The landslide susceptibility zoning map was classified into five levels: very low, low, moderate, high, and very high. Overlay analysis of the test data revealed that the high and very high susceptibility zones encompassed more than 88% of the analyzed landslides for both methods. Validation using the area under the ROC curve (AUC) indicated that both models achieved AUC values above 81%, demonstrating very good predictive performance for landslide occurrence.

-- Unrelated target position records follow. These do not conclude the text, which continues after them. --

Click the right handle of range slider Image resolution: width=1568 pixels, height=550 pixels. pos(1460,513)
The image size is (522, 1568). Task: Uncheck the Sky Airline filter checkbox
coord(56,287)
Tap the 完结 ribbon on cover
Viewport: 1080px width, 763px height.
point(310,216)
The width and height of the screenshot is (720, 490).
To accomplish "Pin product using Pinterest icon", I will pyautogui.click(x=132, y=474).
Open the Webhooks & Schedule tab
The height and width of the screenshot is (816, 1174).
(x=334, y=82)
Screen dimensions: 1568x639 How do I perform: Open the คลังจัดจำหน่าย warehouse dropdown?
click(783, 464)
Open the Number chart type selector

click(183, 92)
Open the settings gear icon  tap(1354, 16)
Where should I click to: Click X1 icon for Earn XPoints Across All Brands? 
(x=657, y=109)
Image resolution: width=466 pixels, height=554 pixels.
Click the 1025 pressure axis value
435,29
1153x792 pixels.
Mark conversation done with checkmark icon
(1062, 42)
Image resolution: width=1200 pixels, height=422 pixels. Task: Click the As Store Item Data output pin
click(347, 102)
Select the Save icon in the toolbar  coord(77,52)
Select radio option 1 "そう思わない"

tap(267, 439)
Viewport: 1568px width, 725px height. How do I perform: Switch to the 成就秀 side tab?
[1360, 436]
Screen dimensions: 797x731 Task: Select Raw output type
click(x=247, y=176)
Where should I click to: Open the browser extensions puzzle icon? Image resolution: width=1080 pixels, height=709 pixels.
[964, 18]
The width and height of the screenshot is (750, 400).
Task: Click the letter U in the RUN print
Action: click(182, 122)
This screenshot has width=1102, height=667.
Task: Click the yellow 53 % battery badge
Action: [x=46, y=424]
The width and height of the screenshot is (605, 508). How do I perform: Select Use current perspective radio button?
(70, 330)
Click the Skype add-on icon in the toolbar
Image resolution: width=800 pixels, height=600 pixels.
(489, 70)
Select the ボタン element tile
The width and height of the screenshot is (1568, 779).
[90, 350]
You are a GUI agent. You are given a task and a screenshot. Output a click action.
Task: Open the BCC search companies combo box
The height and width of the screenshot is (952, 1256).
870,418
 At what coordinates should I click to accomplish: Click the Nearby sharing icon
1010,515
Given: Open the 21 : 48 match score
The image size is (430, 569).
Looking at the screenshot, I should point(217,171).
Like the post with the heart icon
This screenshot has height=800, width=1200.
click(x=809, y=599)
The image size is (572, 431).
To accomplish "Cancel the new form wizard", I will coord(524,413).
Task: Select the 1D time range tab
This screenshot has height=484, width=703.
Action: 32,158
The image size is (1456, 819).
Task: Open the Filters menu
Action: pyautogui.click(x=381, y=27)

Overall, the study’s findings show that landslide susceptibility analysis and zoning have significant implications for disaster prevention and mitigation in the affected area. By predicting and identifying zones of high and very high susceptibility, local authorities can prioritize resource allocation to these critical areas and enhance monitoring and early warning systems for landslides. The high predictive accuracy demonstrated by both models provides robust scientific support for developing effective prevention strategies and for strengthening control and mitigation measures, particularly in high-risk zones.
In future studies, it would be valuable to explore the integration of both methods, combining the simplicity of the IV model with the robustness of WoE, in order to enhance classification performance and reliability.
It is also essential that landslide susceptibility maps be updated periodically to reflect new landslide occurrences and, where possible, incorporate recent changes in land use and rainfall patterns. This continuous updating process would significantly improve their relevance and accuracy over time.
While these maps provide critical support for land-use planning, their effectiveness in early warning systems requires integration with additional technologies, such as real-time monitoring networks and environmental sensors. Such integration would strengthen disaster preparedness and enable more proactive risk management.
Additionally, it is recommended that the weighting schemes of input variables in both models be reassessed to improve the differentiation between susceptibility classes. Field-based validation should also be prioritised, particularly in zones where overlapping or ambiguous classifications occur, to ensure a closer alignment between model outputs and on-the-ground conditions.